Versicherung vergleichen heute und damals

Auch in der Versicherungswirtschaft hat sich einiges geändert. Mit dem Beginn des Onlinezeitalters sind auch die meisten Versicherungsanbieter online gegangen.

Telefonaktionen, mit denen man Altkunden wieder aktivieren möchte, gibt es allerdings auch heute noch.

Doch auch hier sind die Vorschriften strenger geworden. Die Kunden dürfen nur dann kontaktiert werden, wenn sie dem auch zugstimmt haben. Die Versicherungen haben es also nicht mehr so einfach wie einst Kunden zu gewinnen bzw. Altkunden anzusprechen.

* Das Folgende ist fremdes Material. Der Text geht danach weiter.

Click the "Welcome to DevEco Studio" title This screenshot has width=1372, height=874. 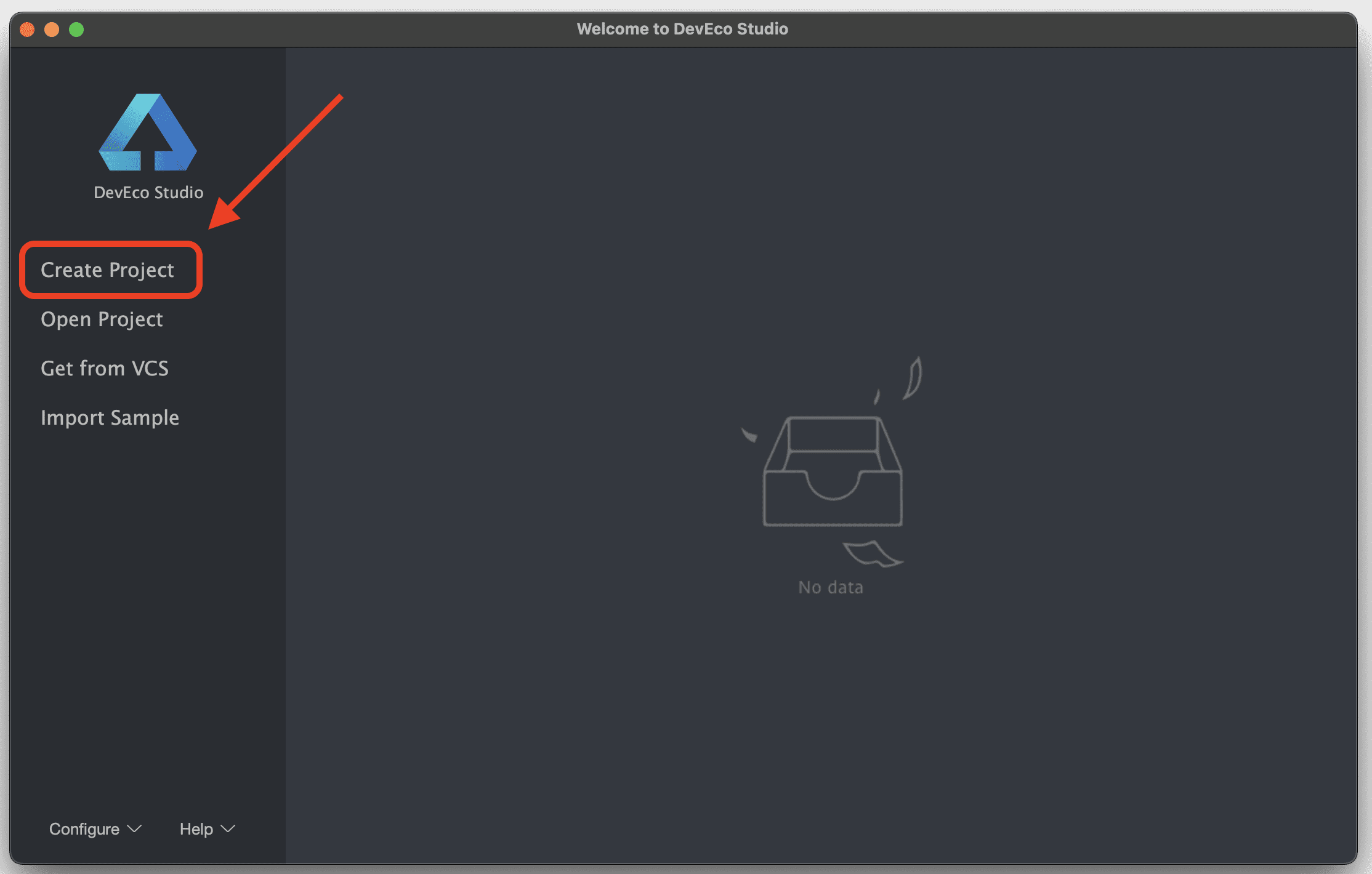pyautogui.click(x=682, y=29)
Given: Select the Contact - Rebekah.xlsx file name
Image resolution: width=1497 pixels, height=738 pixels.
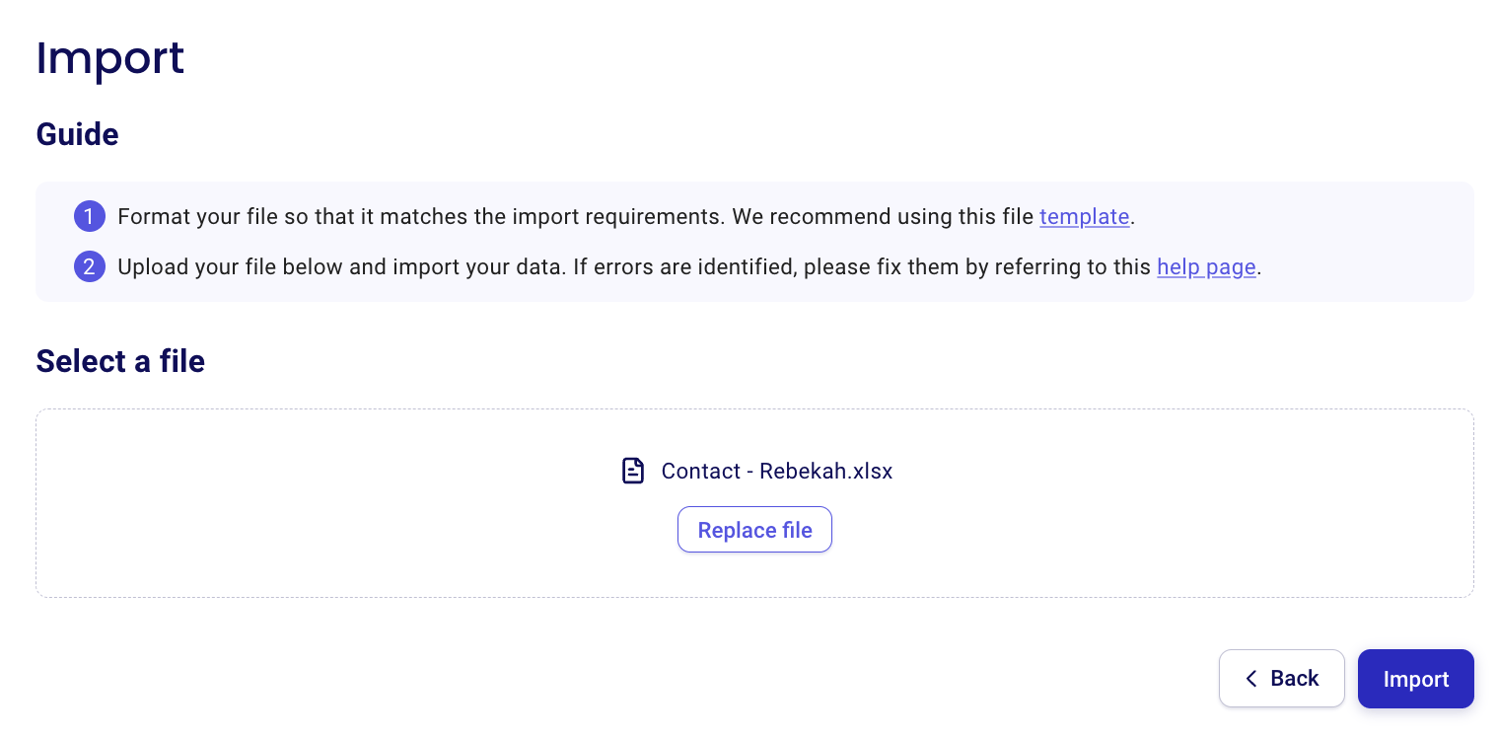Looking at the screenshot, I should pos(776,471).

Diese fühlen sich eh schon von anderer Seite mit zu vielen Informationen bombardiert. Und dies kann sehr leicht dazu führen, dass die Geduld der Verbraucher nachlässt und sie sich über zu viele Angebote beschweren.

Die Versicherungswirtschaft ist eh ein besonderes Feld für die Verbraucher

Denn viele Dinge, Klauseln und Ausdrücke verstehen sie nicht, durch die ganzen Zusatztarife sind die Verbraucher mehr verunsichert, als informiert. Das Vergleichen von Angeboten fällt vielen Verbrauchern aus diesem Grund sehr schwer.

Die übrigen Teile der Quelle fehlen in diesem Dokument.